What are the options in "Search"?

These are preset categories we have assembled to show users how the Compass works. We hope that is also serves to provide users with basic information about their genome that may be useful to them. Each group is a list of rsIDs that describe SNPs related to a specific topic (for example: hair, eye color, skin, etc.). We encourage users to test out the Compass by exploring these groups, as well as entering other rsIDs that they are interested in!

For a full list of topics, please see here.

What are the sites you suggest using to explore my VCF file (SNPedia, dbSNP, etc.)?

These are resources we recommend to our users because they can be very helpful in uncovering information about specific SNPs. They are all free to use, and we believe that users will be able to easily navigate through them. These resources will allow for exploration of information ranging in intensity from an overview of the importance of a specific genotype to detailed scientific studies.

What is the information displayed for each SNP?

In addition to your genotype, we display the coordinates of each SNP. This includes the chromosome on which it is located, as well as its position. Please note: for positions, we use the GRCh37/hg19 standard. The position number may be different in sources which use a different reference genome.

How accurate is the imputed VCF from DNA.Land?

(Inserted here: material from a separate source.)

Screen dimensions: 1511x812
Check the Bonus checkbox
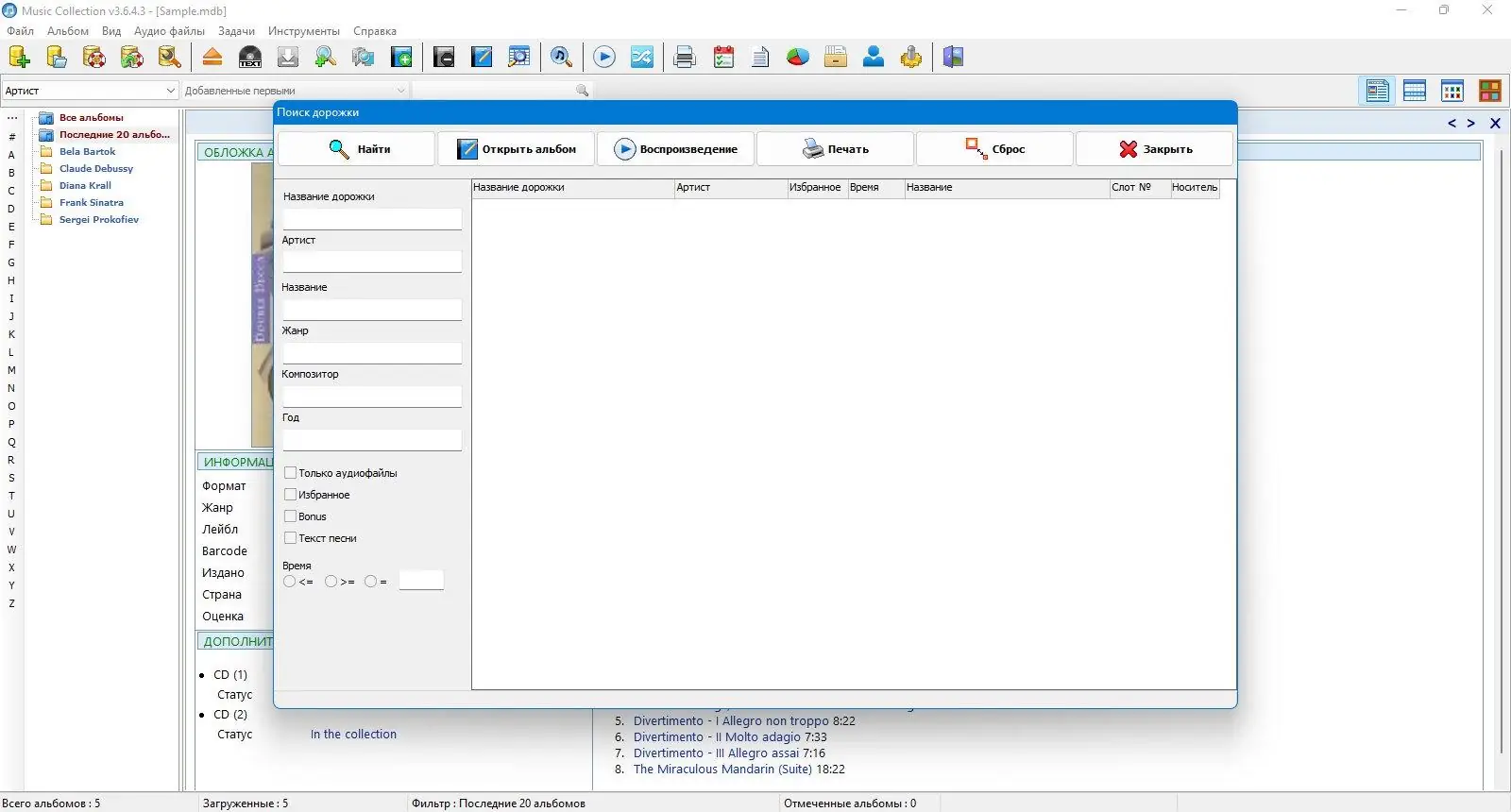click(291, 516)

DNA.Land is fairly accurate, but not 100%, since imputation—the process by which we estimate the missing information in your genotype—cannot be done with 100% certainty.That being said, in internal testing, our imputation algorithms correctly imputed about 99.994% of SNPs. However, since this is a stochastic, probabilistic analysis, there is always the possibility that we are displaying an incorrect genotyoe. Never use the information provided on this website as-is; always consult a certified clinician before making any medical decision.

What is imputation?

Imputation is a process by which gaps in your genome which weren't actually sequenced can be inferred. For more on imputation, please visit DNA.Land's explanation.

What is "Magnitude"?

Magnitude is a measure of how linked a certain trait is with a particular SNP. This data comes from the GWAS Catalog of the European Bioinformatics Institute (EBI), and can either be the odds ratio or beta cofficient for a specific SNP in a trait.

What is "Risk Allele"?

The risk allele is the allele associated with inheriting a certain trait or condition in case-controlled genetic studies.

What do the colors mean about my genotype?

Red indicates that you have at least one copy of the risk allele. Green indicates that you have no copies of the risk allele. Black or grey means that the risk allele is unavailable; we do not know whether or not you have it.

In this report, the user has the risk allele in the second SNP in the list (currently expanded), but not in the first or fourth SNP. Likewise, the risk allele for the third SNP is not known.

Why are magnitude or risk allele missing for some SNPs?

Our information on magnitudes and risk alleles comes from the GWAS Catalog of the European Bioinformatics Institute. We cannot present these items when they're not included in the catalog.